ARCHIVES: Family fights childhood cancer

Medical ResearchHealthCancerFamilyChildren's Hospital of the King's DaughtersDiseases and Illnesses

Thomas Gosser loves the ocean.

Now his family hopes a new cancer treatment derived from a sea squirt - an underwater filter-feeding animal that contains a chemical compound that might be effective in battling soft tissue cancers like Thomas' Ewing's sarcoma - will save the 9-year-old's life.

It's the home front in the Gosser family's war against cancer.They're also fighting the war on two other fronts: on the national front, lobbying Congress to support the Conquer Childhood Cancer Act of 2007, and on the local front, raising money for children's cancer research.

"Somebody has to be an advocate for these children," said Thomas' father, David Gosser.

Thomas was just 6 in the spring of 2005 when he began complaining of pain in his right hip. At first doctors thought there was a simple explanation and recommended treating him with over-the-counter pain relievers.

A few months later, when the pain got so bad that Thomas began using a wheelchair, X-rays revealed and further tests confirmed that he had an inoperable tumor in his pelvis. He was immediately admitted to Children's Hospital of the King's Daughters in Norfolk and began a clinical trial that eventually shrank and stabilized the cancerous mass in his hip.

There had been no new evidence of disease when his family began the national war: lobbying Virginia's congressional delegation to support the Conquer Childhood Cancer Act last summer. It would endorse spending $30 million per year for the next five years - although the money would still need to be budgeted - to support pediatric cancer research.

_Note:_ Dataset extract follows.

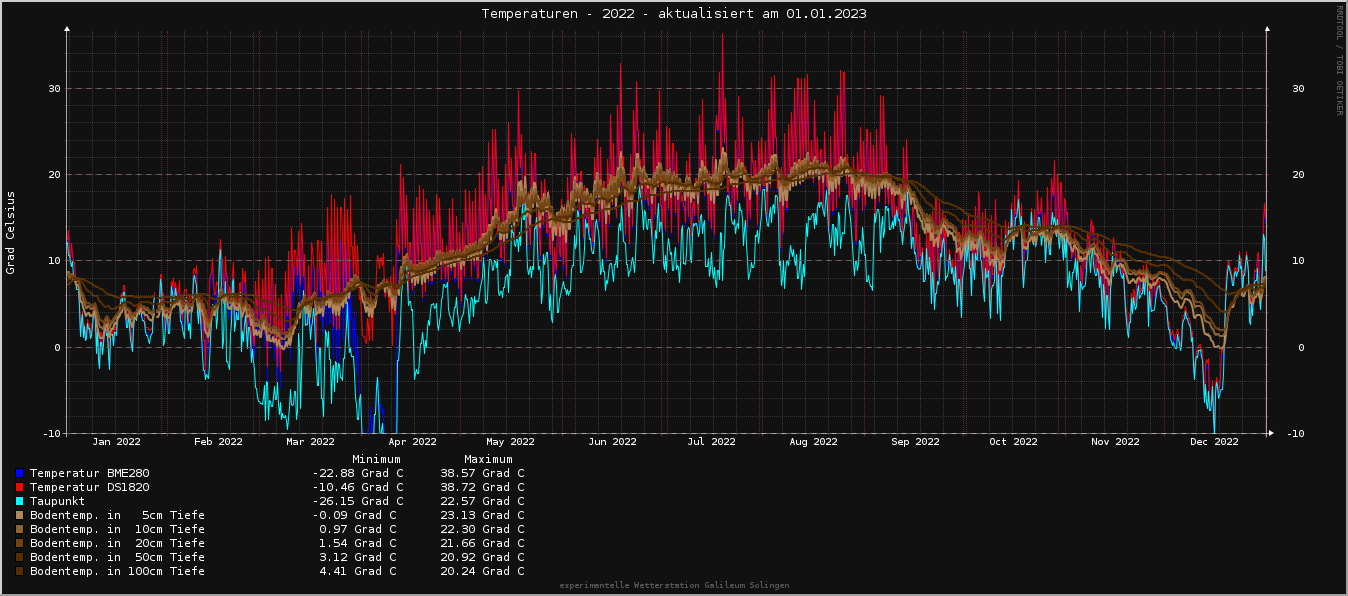Click the Jan 2022 x-axis label
The image size is (1348, 596).
(x=116, y=441)
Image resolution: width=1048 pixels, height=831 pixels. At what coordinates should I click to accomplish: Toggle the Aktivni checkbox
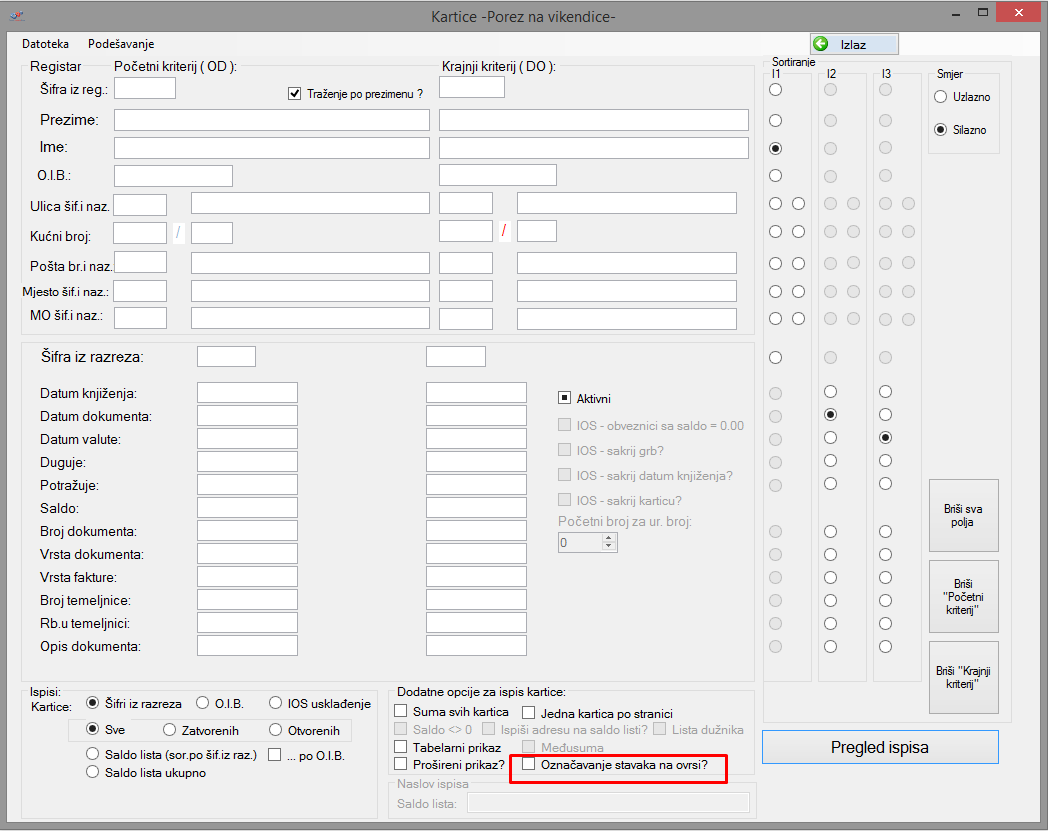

It would also establish a national childhood cancer registry, which would make it easier for researchers to study cancer and the long-term effects of treatment, and to provide information and education services for families coping with childhood cancer.

"It's about research," said David Gosser, who is the Virginia team leader for CureSearch, organized to lobby the government on childhood cancer issues. "It's about making sure they have these drugs available so kids don't face a zero chance."

So far one member of Virginia's delegation - Sen. Jim Webb - has signed on as a co-sponsor of the legislation. Sen. John Warner is reviewing the bill, but generally has supported more funding for cancer research.

Eight representatives have signed on to the House version of the bill, and Gosser said he is still hoping to add Rep. Rob Wittman, who was elected to the House late last year after former Rep. Jo Ann Davis lost her battle with breast cancer.

"I'm encouraged by the support we have been given," he said. "We need to make this a national priority, like we've made going to the moon, reaching for Mars."

But Gosser knows Congress can't be the sole source of funding for cancer research.

That's why he is waging the local battle, and today is bald like his son, whose cancer returned with a vengeance in August.

On Saturday, Gosser participated in the 8th annual St. Baldrick's event, designed to show support for cancer patients and to raise money for childhood cancer research. Participants receive donations in return for having their heads shaved.

As of Monday he had raised $19,385 - nearly twice his goal of $10,000 - making him the most successful individual fundraiser for the event, sponsored by CHKD and held at the Sheraton Norfolk Waterside Hotel. So far the event has raised more than $120,000.

On the home front, Thomas Gosser will start the sea squirt chemotherapy today. He'll be one of two local people - and just 66 in the country - participating in the experiment. If initially successful, he could receive up to 26 treatments over the next 19 months.

"When we were talking about giving Tommy the treatment, (my wife) Linda asked if it could help another child down the line," Gosser said. "The doctor said absolutely. So we have to do it for that reason. It's not just for Tommy."

If it isn't successful, Gosser said, there is just one more possible treatment left to try - another clinical trial, this one set to begin in the summer.

Gosser hopes it doesn't come to that.

"He's 9 years old," he said. "He doesn't need this."